UK stocks fell sharply as the British vote to leave the European Union didn’t improve the uncertain UK economic outlook. The direct positive effect so far from the decision to leave the European Union is the sharp Pound depreciation, which will make British exports more competitive in overseas markets. Thus the improved external trade balance will help boost economic growth. But the prospects of the financial sector, which is one of the major sectors, deteriorated considerably with increased uncertainty the decision to exit from EU generated. The European Central Bank had warned Britain that the decision to leave the union will have significant cost implications for the British financial sector as the EU will have to review the financial regulations for British financial institutions which are an important financial center for euro denominated financial assets trade. The country will also have to negotiate new trade agreements as it leaves the EU and it cannot be ascertained how beneficial new arrangements will be for the UK economy. And the Bank of England will likely have to keep low interest rates longer to support the economy as the decision to leave the EU increased risks to downside for UK economy. The recent UK economic indicators were mixed. The retail sales rose in March and April. The GDP growth in first quarter slowed to 2% year over year from 2.1% in fourth quarter of 2015. It was the weakest growth in three years due to a slowdown in household consumption, exports and a fall in business investment. The unemployment rate fell in April to 5% from 5.1% and average earnings rose 2.3% excluding bonuses. The consumer price inflation in May edged to 0.2% year over year from 0.1% in April. Inflation in coming periods will likely rise due to weaker Pound. On June 30 Gfk Consumer Confidence for June will be released, the tentative outlook is negative for the Pound. The same day the final reading for Q1 GDP will be released, no change is expected from the previous estimate.
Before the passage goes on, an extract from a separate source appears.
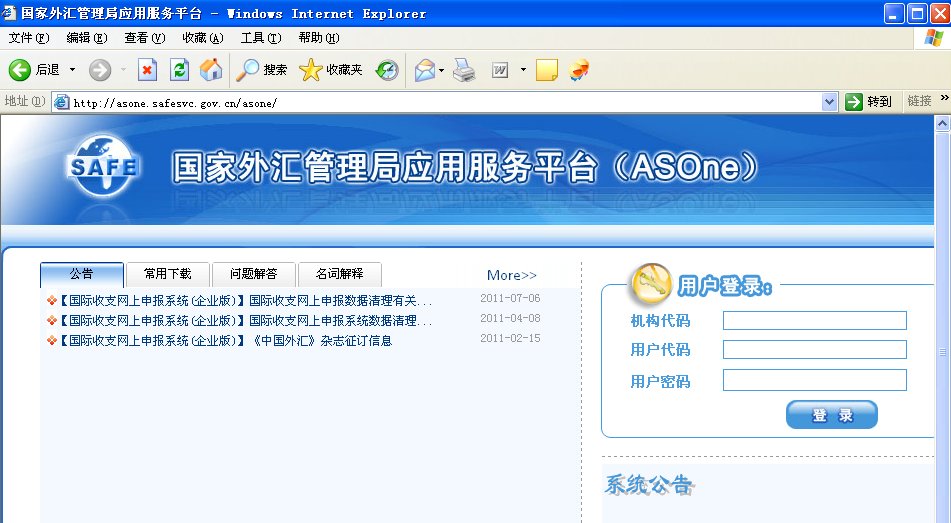The image size is (951, 523).
Task: Open the 工具 (Tools) menu
Action: click(260, 38)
On July 1 the Manufacturing PMI for June will be published, Industrial and Manufacturing Productions for May will come out July 7- the outlook is positive.

FTSE 100
On the daily chart FTSE 100: D1 had been rising after hitting a four year low in the beginning of February. It started retracing two weeks ago on Brexit fears, breaching below the support line of the uptrend. The price rebounded above the support line as market sentiment improved with polls showing Britons leaning toward remaining in the European Union. After the June 23 referendum showing support for exit from EU the price opened with a sizable gap, falling below the support and rising to close most of the gap. It is below the 50-day and 200-day moving averages MA(50) and MA(200). The Donchian channel is tilted downward indicating downtrend. The Parabolic indicator has reversed to a sell signal. The MACD indicator is neutral: it is above the signal line and the gap is stable with the signal line itself below the zero level. The RSI oscillator is edging lower but hasn’t yet reached the oversold zone. We believe the fall below the last fractal low at 5898.76 will signify continuation of bearish momentum. This level may serve as a point of entry. Risks can be limited by placing the stop loss above the last fractal high at 6322.40. After placing the pending order the stop loss is to be moved every day to the next fractal high, following Parabolic signals. Thus, we are changing the probable profit/loss ratio to the breakeven point. The most risk-averse traders may switch to the 4-hour chart after the trade and place there a stop-loss moving it in the direction of the trade. If the price meets the stop-loss level (6322.40) without reaching the order (5898.76) we recommend cancelling the position: the market sustains internal changes which were not taken into account.